Please condense the paragraph of the Taino text that begins "Today, many towns in Puerto Rico" into a short bulleted list that keeps its main facts.

◆ TEXT SEGMENT
──────────────────────────────
Before Europeans came to the New World, the Tainos also lived in the nearby islands of Cuba, Hispaniola, Jamaica and other parts of the Caribbean. They spoke the Arawak language. The Tainos are a subgroup of the Arawak Indians.

Historians and anthropologists believe that up to 60,000 Tainos lived in Puerto Rico when Columbus arrived in 1493. But their ranks were soon decimated. Illnesses brought from Europe, such as smallpox, killed many.

Today, many towns in Puerto Rico bear Taino names. There are few remaining traces of the culture except for several well-known landmarks. There's a massive river boulder carved with petroglyphs in the central town of Jayuya. The Caguana indigenous park in the central town of Utuado also features petroglyphs, along with artifacts and ceremonial plazas.

The program has met some resistance. A few parents are suspicious of an unfamiliar language and culture. Melendez said some parents in the program were skeptical until their children shared what they had learned.

Maribel Rodriguez said her 9-year-old Brayan Lopez is enthralled by the classes.

Brayan is a fourth grader and one of the designated caciques or chieftains. That is because of his musical skills. He gets to blow a conch shell known as a fotuto. Meanwhile, other students gather around him and beat on their mayoacanes. Those are small, elongated wooden drums that the Tainos used.

"He wakes up in the morning and it's all, 'The Tainos, the Tainos, the Tainos,'" Rodriguez said with a laugh.

Critical thinking challenge: How does a language become extinct?
──────────────────────────────
◆ INFORMATION SUPPLIED

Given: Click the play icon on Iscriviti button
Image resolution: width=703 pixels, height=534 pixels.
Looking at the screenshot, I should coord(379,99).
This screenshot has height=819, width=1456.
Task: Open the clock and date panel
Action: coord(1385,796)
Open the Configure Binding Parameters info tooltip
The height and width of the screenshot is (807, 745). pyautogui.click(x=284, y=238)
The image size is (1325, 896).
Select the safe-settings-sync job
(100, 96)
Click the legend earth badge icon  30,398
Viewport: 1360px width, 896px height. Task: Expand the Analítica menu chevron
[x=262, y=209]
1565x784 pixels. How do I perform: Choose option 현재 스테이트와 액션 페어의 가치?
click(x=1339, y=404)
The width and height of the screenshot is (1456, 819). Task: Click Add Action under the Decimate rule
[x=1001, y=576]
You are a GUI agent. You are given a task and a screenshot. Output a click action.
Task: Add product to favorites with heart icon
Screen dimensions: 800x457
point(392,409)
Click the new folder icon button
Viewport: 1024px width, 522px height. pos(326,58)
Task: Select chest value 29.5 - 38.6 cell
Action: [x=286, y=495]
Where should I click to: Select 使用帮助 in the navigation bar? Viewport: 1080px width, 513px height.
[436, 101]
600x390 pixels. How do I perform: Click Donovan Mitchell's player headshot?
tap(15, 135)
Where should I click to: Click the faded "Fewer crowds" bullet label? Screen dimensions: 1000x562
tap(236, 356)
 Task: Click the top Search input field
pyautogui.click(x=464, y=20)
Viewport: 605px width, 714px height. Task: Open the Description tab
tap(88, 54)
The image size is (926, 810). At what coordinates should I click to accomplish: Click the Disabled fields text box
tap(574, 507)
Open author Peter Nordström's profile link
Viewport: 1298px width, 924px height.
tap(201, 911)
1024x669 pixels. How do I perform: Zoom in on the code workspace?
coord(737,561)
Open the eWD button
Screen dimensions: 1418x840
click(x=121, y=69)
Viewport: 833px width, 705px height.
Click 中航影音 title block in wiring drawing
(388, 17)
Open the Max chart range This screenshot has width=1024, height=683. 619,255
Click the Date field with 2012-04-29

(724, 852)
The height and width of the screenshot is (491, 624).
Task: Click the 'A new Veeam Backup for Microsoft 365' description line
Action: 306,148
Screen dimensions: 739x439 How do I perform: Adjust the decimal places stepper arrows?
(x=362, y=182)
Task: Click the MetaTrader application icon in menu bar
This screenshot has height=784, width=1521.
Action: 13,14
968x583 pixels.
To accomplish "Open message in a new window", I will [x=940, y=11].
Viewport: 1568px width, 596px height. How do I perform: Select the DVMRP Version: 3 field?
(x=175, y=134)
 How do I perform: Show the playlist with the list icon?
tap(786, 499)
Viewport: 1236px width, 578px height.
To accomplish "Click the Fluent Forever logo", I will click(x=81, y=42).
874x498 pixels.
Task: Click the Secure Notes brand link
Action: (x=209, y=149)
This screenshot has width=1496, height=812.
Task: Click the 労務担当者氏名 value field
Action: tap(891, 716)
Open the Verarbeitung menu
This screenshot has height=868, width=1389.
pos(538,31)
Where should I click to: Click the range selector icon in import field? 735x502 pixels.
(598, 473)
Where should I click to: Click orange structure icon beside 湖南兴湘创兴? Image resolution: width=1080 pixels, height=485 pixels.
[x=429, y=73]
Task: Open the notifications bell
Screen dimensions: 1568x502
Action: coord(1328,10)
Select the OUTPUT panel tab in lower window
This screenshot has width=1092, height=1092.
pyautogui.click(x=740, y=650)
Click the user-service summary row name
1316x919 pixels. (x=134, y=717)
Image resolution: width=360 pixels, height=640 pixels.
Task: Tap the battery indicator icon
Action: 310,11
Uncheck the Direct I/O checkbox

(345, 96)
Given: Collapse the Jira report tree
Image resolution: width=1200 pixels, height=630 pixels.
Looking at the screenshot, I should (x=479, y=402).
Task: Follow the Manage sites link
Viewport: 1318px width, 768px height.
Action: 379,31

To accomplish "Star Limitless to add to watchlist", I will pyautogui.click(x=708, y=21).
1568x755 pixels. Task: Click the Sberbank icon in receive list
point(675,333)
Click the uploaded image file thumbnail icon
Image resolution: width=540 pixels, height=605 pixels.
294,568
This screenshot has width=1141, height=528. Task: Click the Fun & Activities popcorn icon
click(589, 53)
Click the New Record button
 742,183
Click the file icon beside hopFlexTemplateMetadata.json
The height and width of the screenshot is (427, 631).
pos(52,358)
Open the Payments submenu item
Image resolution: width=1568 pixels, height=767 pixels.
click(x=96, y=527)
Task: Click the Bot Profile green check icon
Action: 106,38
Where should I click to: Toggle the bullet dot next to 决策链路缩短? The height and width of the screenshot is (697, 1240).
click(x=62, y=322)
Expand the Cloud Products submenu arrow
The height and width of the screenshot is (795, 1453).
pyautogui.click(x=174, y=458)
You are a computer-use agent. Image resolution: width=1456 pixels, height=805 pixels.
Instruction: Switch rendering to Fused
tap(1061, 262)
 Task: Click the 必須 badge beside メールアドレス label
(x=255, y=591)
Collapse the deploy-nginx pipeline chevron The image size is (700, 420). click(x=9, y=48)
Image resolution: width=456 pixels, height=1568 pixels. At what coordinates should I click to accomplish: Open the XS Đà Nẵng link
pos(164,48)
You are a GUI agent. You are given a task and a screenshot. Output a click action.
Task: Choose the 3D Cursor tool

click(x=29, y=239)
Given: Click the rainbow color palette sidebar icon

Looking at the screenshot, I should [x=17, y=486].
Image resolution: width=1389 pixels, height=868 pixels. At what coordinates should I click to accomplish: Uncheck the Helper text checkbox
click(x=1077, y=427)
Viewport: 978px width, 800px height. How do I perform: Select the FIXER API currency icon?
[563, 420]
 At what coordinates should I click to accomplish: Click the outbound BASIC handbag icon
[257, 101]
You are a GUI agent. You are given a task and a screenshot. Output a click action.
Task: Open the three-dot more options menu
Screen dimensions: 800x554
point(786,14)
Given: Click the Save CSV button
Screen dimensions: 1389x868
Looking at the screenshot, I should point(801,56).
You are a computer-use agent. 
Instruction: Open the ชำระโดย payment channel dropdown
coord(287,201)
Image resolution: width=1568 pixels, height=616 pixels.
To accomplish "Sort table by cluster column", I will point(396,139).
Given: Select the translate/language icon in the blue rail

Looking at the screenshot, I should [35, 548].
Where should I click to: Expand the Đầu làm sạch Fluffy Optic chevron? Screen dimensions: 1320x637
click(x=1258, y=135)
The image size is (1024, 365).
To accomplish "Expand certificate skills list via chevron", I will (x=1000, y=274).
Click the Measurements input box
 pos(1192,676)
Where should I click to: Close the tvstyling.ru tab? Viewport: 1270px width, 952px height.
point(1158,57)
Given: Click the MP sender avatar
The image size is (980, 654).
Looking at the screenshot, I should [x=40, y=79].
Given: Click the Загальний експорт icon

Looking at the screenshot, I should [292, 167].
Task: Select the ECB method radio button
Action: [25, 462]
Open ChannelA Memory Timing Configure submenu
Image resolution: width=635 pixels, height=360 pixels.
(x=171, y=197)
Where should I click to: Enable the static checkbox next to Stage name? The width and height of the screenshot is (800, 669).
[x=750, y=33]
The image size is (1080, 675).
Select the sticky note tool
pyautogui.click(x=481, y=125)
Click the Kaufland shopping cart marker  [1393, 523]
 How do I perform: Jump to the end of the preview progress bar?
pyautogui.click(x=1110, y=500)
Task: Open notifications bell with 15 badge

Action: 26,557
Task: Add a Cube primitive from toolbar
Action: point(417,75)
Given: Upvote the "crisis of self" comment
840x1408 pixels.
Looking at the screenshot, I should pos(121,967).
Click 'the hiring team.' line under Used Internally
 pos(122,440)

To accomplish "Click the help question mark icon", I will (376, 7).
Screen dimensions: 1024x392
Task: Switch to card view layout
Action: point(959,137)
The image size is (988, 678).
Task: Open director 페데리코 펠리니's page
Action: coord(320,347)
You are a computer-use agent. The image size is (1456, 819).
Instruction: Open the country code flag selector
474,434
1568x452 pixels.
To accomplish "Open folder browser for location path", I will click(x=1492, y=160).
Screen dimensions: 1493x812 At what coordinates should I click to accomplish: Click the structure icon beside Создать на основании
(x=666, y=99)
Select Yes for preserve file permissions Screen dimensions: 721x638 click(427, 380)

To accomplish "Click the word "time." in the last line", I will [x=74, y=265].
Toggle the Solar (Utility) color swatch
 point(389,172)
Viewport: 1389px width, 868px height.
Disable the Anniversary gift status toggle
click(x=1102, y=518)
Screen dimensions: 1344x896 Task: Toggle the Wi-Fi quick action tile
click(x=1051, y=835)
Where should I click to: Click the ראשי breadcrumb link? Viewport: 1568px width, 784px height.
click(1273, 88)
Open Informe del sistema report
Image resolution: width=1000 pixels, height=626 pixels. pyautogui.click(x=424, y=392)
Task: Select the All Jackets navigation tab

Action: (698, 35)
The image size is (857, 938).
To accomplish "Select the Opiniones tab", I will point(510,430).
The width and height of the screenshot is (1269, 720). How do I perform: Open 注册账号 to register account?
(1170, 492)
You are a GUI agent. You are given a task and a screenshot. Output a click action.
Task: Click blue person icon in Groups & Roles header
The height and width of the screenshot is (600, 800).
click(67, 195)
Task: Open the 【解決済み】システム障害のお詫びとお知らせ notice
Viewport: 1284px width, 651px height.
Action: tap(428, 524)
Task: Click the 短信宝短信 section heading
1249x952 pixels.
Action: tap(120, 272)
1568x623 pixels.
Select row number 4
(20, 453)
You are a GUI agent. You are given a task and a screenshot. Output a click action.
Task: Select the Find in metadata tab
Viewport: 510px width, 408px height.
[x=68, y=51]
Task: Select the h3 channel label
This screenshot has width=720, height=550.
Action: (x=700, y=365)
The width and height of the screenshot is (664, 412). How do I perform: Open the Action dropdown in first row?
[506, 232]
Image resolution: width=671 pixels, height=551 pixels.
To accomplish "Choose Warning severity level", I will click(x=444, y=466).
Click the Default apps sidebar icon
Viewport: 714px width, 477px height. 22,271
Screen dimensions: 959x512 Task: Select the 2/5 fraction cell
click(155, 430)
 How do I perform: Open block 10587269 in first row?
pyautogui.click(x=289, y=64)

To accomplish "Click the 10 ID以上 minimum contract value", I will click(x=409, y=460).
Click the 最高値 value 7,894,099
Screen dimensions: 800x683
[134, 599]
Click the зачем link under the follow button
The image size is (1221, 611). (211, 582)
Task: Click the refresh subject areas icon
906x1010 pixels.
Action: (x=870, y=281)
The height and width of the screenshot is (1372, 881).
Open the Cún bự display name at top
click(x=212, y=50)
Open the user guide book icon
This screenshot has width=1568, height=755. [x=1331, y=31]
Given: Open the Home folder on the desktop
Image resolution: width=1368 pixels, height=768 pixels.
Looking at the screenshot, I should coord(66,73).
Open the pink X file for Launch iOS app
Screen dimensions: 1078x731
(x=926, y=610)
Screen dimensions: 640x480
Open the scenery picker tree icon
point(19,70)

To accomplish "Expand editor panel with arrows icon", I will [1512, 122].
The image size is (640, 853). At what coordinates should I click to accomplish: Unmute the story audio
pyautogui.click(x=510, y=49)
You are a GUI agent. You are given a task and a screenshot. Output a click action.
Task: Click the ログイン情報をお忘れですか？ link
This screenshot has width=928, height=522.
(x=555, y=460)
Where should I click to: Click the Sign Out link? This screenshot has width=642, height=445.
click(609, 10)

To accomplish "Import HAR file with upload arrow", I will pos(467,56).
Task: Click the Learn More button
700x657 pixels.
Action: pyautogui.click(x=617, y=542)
──────────────────────────────
◆ TASK RESPONSE
- Many towns in Puerto Rico have Taino names.
- Few traces of Taino culture remain apart from several well-known landmarks.
- In Jayuya, a central town, a massive river boulder is carved with petroglyphs.
- The Caguana indigenous park in Utuado, also a central town, has petroglyphs, artifacts and ceremonial plazas.